Lay out the data below as a Markdown table with the columns Row and Text, covering everything from the line containing "Reload the page" down to the line containing "click(1056, 288)", both included. Give each line its own numbered row, and leave out blank lines.

* Begin Materials provided *

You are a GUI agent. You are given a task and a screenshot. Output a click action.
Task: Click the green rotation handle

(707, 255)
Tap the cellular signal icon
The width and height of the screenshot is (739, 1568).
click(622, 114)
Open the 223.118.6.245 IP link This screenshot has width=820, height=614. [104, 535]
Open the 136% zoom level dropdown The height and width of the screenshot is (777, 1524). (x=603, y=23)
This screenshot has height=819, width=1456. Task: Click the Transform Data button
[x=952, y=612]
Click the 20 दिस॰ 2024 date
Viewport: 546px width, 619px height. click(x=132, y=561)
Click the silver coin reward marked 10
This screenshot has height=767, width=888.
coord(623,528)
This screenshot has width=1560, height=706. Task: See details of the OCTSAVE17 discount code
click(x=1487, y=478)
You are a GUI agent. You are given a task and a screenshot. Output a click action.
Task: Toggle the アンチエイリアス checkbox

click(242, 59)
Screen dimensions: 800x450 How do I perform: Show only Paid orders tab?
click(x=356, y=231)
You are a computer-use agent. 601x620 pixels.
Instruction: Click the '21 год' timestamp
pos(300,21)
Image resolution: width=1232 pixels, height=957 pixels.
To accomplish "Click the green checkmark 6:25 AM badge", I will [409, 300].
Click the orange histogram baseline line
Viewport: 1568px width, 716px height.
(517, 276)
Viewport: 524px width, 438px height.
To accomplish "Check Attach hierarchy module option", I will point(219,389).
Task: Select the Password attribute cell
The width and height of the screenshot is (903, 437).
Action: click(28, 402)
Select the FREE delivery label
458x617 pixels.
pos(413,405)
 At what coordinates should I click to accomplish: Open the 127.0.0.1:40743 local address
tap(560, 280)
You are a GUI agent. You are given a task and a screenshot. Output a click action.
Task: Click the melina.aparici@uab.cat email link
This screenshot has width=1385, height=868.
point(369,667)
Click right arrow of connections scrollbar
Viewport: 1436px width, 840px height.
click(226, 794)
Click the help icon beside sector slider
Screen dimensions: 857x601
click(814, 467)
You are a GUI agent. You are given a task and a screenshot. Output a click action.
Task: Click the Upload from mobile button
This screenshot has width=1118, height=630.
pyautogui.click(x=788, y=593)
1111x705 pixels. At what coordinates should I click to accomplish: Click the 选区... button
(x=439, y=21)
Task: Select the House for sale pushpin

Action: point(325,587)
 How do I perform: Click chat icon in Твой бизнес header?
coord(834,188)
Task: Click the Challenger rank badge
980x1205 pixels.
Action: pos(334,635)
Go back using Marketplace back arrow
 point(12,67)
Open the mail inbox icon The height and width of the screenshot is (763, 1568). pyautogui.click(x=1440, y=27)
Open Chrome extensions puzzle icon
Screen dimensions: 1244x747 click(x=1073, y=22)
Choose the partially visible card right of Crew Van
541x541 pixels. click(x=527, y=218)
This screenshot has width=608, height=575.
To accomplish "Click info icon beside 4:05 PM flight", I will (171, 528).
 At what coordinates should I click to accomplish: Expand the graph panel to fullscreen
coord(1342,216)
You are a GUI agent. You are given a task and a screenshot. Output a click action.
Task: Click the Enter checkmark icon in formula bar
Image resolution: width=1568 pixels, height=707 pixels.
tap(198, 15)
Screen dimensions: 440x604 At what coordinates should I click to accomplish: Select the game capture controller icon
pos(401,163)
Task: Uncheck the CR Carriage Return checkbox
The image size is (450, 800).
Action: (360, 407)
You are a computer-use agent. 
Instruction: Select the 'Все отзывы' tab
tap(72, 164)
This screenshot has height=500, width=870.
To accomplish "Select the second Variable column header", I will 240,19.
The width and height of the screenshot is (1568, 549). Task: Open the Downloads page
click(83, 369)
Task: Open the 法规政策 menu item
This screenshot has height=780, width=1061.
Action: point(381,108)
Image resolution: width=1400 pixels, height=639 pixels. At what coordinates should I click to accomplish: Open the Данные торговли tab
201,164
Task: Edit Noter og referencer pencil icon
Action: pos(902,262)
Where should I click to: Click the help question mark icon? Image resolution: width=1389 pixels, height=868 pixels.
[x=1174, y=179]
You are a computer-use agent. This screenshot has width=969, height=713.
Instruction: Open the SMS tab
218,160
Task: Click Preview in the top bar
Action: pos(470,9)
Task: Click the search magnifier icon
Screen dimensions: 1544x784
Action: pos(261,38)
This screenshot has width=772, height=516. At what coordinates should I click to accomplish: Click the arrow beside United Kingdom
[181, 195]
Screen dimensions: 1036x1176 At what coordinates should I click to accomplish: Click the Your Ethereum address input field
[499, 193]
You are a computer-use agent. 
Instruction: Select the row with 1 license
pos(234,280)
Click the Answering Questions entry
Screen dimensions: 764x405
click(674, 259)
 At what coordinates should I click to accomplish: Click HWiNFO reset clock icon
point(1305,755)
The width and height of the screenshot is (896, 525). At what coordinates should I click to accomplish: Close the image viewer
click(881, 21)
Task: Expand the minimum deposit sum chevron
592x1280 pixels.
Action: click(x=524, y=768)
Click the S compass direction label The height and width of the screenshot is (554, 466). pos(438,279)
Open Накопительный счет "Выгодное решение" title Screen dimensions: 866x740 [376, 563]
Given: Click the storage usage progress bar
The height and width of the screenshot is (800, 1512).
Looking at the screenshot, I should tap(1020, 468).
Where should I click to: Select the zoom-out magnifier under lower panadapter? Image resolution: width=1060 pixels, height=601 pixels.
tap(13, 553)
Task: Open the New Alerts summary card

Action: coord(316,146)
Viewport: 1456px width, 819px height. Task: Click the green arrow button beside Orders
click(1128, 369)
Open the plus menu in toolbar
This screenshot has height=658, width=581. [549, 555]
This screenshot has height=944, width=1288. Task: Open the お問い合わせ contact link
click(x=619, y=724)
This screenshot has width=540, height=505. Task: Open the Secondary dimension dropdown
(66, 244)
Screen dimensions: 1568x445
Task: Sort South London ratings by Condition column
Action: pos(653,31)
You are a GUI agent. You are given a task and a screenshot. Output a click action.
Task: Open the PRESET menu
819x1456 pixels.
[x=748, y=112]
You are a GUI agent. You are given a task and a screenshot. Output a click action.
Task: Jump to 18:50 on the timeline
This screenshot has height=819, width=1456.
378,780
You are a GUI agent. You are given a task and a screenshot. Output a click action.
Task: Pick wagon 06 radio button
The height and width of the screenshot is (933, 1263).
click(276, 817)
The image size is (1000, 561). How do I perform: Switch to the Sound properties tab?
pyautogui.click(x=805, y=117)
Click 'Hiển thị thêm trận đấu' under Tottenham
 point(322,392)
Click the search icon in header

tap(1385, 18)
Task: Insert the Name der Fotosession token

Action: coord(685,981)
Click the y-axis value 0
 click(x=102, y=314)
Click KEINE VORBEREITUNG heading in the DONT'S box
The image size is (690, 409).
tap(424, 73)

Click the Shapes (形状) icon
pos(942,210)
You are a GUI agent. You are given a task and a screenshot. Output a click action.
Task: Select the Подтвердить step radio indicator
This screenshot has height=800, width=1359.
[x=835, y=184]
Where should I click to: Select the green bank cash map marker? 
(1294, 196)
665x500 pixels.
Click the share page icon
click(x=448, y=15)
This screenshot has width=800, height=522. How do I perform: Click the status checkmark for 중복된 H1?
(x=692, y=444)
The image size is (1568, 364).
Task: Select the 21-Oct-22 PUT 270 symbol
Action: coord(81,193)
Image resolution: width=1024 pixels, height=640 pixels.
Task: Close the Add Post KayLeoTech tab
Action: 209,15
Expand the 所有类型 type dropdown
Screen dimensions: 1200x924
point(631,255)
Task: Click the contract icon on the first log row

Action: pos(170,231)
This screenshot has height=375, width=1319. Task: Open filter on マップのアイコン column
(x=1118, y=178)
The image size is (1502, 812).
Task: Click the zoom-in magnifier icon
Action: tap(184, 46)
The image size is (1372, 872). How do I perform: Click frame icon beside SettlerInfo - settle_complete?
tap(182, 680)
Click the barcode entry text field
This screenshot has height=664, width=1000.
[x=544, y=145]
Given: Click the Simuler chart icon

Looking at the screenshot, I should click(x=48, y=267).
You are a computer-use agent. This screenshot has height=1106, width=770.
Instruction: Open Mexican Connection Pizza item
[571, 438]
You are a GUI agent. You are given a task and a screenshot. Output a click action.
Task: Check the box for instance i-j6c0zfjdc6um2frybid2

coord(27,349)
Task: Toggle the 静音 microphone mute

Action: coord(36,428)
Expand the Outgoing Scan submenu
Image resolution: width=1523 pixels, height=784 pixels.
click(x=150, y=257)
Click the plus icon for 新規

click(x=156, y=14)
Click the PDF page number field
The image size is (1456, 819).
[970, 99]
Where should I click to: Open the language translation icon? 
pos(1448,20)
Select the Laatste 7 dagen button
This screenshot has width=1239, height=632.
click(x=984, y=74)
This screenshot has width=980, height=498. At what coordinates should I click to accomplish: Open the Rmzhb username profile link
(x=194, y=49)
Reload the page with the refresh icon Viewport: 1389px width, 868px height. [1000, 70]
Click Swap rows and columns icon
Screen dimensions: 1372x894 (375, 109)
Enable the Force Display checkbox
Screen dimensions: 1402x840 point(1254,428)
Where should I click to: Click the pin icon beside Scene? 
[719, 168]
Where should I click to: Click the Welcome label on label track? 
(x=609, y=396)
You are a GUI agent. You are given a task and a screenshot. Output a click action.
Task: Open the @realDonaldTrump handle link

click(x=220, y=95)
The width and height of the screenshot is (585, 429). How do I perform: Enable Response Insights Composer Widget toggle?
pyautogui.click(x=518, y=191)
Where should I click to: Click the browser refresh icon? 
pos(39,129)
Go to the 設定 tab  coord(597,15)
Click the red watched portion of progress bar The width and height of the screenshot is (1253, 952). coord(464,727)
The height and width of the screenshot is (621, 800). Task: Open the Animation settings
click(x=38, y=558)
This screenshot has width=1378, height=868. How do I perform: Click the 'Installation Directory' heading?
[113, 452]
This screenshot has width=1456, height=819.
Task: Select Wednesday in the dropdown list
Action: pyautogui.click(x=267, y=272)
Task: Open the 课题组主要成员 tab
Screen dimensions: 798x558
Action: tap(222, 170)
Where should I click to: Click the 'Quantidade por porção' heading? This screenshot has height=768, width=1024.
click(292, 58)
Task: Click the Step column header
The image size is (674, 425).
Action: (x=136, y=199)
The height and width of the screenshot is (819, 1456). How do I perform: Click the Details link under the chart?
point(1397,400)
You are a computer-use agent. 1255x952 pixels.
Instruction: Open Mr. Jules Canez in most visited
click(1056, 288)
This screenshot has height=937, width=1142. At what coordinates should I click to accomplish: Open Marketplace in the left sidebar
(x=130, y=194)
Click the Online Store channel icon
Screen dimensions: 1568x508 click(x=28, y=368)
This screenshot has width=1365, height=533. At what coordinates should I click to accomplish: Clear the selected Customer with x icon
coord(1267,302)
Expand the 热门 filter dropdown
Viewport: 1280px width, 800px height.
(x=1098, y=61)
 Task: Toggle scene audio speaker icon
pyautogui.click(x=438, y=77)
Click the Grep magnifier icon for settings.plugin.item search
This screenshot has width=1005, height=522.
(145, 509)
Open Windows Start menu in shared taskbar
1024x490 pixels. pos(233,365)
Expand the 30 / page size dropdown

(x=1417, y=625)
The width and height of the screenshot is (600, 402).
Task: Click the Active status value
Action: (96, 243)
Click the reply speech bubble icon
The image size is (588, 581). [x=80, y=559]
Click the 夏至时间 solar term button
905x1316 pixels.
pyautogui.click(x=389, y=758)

* End Materials provided *

**Solution to this task:**
| Row | Text |
|---|---|
| 1 | Reload the page with the refresh icon Viewport: 1389px width, 868px height. [1000, 70] |
| 2 | Click Swap rows and columns icon |
| 3 | Screen dimensions: 1372x894 (375, 109) |
| 4 | Enable the Force Display checkbox |
| 5 | Screen dimensions: 1402x840 point(1254,428) |
| 6 | Where should I click to: Click the pin icon beside Scene?  |
| 7 | [719, 168] |
| 8 | Where should I click to: Click the Welcome label on label track?  |
| 9 | (x=609, y=396) |
| 10 | You are a GUI agent. You are given a task and a screenshot. Output a click action. |
| 11 | Task: Open the @realDonaldTrump handle link |
| 12 | click(x=220, y=95) |
| 13 | The width and height of the screenshot is (585, 429). How do I perform: Enable Response Insights Composer Widget toggle? |
| 14 | pyautogui.click(x=518, y=191) |
| 15 | Where should I click to: Click the browser refresh icon?  |
| 16 | pos(39,129) |
| 17 | Go to the 設定 tab  coord(597,15) |
| 18 | Click the red watched portion of progress bar The width and height of the screenshot is (1253, 952). coord(464,727) |
| 19 | The height and width of the screenshot is (621, 800). Task: Open the Animation settings |
| 20 | click(x=38, y=558) |
| 21 | This screenshot has width=1378, height=868. How do I perform: Click the 'Installation Directory' heading? |
| 22 | [113, 452] |
| 23 | This screenshot has width=1456, height=819. |
| 24 | Task: Select Wednesday in the dropdown list |
| 25 | Action: pyautogui.click(x=267, y=272) |
| 26 | Task: Open the 课题组主要成员 tab |
| 27 | Screen dimensions: 798x558 |
| 28 | Action: tap(222, 170) |
| 29 | Where should I click to: Click the 'Quantidade por porção' heading? This screenshot has height=768, width=1024. |
| 30 | click(292, 58) |
| 31 | Task: Click the Step column header |
| 32 | The image size is (674, 425). |
| 33 | Action: (x=136, y=199) |
| 34 | The height and width of the screenshot is (819, 1456). How do I perform: Click the Details link under the chart? |
| 35 | point(1397,400) |
| 36 | You are a computer-use agent. 1255x952 pixels. |
| 37 | Instruction: Open Mr. Jules Canez in most visited |
| 38 | click(1056, 288) |